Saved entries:
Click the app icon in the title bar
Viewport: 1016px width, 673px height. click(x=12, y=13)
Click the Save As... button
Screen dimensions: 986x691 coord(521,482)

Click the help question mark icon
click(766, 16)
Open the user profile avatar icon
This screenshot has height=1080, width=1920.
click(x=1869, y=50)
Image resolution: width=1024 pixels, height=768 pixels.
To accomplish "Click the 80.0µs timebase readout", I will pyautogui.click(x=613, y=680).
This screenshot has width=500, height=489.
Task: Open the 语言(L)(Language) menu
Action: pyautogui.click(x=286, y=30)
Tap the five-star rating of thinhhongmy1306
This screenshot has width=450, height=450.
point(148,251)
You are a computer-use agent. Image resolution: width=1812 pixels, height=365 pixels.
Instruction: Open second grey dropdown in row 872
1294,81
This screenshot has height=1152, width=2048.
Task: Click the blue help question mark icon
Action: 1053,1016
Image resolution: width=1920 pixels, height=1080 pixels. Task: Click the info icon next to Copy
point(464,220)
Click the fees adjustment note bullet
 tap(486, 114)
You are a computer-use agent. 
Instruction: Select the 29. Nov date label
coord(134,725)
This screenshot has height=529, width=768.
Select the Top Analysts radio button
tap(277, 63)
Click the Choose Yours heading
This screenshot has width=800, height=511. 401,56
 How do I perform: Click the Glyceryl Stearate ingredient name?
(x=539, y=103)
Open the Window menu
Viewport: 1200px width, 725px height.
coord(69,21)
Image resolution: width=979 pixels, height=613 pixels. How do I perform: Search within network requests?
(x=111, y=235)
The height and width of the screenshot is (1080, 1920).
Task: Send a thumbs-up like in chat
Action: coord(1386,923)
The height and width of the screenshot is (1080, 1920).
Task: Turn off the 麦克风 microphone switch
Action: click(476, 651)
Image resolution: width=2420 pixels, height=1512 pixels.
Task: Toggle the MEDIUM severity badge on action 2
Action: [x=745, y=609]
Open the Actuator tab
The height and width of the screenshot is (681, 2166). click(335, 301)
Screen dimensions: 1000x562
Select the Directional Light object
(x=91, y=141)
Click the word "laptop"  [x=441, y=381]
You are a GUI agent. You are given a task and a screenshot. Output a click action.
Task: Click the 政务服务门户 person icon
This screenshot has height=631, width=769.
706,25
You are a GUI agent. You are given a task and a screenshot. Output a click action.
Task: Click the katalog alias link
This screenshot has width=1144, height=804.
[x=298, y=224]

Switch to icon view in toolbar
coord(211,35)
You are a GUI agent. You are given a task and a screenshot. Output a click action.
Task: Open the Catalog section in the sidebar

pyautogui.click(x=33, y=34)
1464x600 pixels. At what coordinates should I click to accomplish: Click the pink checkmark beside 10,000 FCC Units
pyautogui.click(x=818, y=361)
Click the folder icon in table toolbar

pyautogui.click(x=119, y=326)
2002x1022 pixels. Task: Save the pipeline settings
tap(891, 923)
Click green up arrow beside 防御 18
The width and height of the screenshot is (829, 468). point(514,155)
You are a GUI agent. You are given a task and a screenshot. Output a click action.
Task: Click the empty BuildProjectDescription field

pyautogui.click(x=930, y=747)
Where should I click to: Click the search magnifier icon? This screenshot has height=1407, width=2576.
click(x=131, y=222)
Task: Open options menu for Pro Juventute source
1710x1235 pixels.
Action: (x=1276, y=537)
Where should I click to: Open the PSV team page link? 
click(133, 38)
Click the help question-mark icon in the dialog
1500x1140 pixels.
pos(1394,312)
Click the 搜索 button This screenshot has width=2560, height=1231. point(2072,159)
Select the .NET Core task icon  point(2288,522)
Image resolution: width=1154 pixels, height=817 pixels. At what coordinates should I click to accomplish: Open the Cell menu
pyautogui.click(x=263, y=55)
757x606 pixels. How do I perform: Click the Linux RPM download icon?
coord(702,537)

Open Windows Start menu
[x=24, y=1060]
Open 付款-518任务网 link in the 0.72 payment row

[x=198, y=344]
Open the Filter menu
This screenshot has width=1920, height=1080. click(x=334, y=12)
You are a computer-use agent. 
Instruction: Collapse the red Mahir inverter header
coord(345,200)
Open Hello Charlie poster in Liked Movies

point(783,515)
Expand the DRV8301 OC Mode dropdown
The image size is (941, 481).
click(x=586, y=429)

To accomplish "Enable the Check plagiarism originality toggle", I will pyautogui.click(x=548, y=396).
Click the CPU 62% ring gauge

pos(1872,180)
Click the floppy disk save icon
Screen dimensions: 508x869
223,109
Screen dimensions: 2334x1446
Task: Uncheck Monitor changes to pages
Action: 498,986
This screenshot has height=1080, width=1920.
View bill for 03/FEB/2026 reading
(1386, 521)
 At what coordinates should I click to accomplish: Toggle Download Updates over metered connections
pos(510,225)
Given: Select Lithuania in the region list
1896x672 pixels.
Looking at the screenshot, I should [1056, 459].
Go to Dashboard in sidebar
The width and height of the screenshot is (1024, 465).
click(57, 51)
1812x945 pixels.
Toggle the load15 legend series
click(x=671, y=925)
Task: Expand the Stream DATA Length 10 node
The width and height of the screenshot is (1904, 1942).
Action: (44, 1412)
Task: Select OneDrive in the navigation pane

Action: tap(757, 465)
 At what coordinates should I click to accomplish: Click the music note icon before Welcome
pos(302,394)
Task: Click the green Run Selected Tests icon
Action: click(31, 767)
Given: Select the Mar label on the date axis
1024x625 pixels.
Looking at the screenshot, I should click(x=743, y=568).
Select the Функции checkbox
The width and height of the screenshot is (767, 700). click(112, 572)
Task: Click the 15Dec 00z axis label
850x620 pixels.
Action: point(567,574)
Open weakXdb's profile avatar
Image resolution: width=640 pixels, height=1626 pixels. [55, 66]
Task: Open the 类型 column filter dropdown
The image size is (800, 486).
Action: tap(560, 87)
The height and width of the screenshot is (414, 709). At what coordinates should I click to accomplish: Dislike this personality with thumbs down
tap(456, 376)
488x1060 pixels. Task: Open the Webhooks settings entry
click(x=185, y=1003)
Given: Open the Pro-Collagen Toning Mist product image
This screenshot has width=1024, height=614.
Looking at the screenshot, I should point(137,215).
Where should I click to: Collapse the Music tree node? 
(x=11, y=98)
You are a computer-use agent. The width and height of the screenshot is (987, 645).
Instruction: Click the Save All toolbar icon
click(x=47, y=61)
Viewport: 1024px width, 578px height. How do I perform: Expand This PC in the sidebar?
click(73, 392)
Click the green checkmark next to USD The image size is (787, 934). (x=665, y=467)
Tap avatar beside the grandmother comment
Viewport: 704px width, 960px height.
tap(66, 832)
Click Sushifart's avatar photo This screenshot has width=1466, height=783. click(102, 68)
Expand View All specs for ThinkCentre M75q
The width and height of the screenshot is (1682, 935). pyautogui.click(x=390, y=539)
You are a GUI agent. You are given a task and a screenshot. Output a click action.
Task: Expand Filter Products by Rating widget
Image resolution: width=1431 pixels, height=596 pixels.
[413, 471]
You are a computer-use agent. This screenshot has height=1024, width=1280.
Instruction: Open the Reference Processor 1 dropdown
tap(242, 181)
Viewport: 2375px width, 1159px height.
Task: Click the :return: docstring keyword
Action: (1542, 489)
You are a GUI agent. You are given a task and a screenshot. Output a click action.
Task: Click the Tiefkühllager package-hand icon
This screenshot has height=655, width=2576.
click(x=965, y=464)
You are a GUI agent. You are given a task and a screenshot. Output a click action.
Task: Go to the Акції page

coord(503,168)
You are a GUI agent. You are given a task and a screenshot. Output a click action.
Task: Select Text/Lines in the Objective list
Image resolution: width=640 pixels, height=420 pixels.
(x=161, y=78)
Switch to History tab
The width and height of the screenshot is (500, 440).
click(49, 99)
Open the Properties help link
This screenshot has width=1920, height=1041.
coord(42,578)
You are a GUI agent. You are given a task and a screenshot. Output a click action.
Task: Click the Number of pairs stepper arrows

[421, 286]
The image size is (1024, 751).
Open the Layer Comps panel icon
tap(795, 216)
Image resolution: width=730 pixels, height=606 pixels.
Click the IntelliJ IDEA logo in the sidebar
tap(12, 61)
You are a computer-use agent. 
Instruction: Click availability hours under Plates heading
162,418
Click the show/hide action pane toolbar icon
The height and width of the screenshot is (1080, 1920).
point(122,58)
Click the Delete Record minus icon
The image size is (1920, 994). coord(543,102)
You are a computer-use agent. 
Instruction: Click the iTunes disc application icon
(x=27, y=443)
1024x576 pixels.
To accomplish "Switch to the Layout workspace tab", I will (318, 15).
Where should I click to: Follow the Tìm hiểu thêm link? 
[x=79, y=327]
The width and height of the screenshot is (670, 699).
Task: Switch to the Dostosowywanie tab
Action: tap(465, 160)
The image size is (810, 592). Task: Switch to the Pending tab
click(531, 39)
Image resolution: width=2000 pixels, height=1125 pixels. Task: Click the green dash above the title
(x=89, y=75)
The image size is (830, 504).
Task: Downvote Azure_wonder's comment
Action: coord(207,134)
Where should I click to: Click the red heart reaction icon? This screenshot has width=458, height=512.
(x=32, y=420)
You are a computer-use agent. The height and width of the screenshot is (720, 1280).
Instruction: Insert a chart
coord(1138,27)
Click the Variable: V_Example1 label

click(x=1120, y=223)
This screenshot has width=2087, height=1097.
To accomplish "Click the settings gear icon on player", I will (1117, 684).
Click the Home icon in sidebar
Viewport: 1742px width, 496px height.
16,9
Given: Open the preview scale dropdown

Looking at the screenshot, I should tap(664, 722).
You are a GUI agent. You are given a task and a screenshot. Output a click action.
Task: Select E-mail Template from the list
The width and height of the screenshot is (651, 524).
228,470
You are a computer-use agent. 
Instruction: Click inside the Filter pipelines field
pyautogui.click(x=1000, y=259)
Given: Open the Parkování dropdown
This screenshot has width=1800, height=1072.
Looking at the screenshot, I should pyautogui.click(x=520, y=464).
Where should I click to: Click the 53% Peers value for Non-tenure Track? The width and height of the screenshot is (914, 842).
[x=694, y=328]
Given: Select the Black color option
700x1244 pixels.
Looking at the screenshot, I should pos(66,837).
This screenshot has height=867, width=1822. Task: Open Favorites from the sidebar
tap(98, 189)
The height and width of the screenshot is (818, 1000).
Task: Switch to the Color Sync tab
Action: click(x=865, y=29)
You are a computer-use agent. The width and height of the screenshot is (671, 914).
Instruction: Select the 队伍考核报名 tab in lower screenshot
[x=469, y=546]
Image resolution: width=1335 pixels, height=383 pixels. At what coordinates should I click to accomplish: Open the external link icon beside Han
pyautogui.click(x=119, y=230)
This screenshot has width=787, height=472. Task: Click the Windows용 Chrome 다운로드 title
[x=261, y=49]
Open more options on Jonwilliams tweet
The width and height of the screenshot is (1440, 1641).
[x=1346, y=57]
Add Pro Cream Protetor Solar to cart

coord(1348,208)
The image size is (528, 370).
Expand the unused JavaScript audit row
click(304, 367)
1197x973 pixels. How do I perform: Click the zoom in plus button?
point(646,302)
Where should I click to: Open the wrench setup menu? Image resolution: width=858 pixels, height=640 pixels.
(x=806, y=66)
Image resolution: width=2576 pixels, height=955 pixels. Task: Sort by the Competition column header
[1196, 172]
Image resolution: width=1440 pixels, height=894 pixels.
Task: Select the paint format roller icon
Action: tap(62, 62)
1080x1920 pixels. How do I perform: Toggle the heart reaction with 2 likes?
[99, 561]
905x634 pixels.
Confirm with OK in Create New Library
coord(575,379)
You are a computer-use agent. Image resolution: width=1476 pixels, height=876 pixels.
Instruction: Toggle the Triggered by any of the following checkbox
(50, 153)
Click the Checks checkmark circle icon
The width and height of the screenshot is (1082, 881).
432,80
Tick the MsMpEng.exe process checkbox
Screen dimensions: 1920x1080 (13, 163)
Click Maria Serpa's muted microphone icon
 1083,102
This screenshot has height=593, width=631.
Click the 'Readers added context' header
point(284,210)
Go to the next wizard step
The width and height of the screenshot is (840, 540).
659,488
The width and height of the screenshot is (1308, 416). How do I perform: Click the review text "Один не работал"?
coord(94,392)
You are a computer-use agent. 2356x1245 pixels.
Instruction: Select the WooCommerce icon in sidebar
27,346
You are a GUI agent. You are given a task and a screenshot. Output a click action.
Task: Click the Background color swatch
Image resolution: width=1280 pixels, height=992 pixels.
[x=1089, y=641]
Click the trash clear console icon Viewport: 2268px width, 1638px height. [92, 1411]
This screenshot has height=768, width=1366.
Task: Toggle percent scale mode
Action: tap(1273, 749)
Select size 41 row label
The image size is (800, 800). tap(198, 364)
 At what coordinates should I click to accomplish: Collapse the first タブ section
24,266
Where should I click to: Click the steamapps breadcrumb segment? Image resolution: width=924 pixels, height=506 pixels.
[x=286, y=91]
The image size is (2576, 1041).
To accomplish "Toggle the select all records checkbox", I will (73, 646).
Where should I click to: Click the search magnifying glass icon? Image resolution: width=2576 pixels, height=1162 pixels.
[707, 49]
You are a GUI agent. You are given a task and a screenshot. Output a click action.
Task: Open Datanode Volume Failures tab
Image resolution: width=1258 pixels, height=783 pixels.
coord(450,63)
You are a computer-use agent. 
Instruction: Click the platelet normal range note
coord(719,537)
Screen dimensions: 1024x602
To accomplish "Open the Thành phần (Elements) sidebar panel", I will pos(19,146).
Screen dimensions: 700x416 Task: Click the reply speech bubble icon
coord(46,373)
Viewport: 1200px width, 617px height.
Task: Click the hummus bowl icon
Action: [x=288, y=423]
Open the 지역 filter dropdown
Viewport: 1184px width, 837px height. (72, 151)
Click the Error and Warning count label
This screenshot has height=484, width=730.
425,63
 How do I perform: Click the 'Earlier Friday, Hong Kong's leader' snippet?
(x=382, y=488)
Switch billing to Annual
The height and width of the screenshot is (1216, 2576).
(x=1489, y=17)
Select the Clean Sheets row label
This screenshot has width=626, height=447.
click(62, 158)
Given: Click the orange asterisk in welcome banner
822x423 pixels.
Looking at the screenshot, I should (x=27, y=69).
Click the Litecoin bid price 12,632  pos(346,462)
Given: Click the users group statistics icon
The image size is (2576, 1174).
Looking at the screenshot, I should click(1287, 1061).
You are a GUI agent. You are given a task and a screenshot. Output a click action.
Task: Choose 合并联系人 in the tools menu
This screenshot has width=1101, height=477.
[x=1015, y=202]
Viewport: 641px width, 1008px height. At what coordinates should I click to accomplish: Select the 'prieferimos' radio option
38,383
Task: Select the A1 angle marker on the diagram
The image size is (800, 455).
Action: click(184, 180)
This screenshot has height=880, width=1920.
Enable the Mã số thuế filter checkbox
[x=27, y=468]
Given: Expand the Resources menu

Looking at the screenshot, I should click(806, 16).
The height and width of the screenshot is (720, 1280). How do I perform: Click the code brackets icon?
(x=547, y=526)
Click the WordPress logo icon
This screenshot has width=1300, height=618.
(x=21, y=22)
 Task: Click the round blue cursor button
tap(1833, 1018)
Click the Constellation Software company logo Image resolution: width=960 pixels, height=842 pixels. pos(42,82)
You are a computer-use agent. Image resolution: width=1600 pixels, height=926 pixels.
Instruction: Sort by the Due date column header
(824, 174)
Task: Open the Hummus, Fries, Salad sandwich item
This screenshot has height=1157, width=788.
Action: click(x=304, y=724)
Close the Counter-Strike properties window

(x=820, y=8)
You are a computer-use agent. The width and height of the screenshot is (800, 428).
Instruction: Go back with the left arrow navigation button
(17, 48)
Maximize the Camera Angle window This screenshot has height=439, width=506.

## Stated goal
Copy out again, word for word, every line from the one that contains "Select size 41 row label" down to the one that contains "coord(719,537)", including both of those lines.

## Written response
Select size 41 row label
The image size is (800, 800). tap(198, 364)
 At what coordinates should I click to accomplish: Collapse the first タブ section
24,266
Where should I click to: Click the steamapps breadcrumb segment? Image resolution: width=924 pixels, height=506 pixels.
[x=286, y=91]
The image size is (2576, 1041).
To accomplish "Toggle the select all records checkbox", I will (73, 646).
Where should I click to: Click the search magnifying glass icon? Image resolution: width=2576 pixels, height=1162 pixels.
[707, 49]
You are a GUI agent. You are given a task and a screenshot. Output a click action.
Task: Open Datanode Volume Failures tab
Image resolution: width=1258 pixels, height=783 pixels.
coord(450,63)
You are a computer-use agent. 
Instruction: Click the platelet normal range note
coord(719,537)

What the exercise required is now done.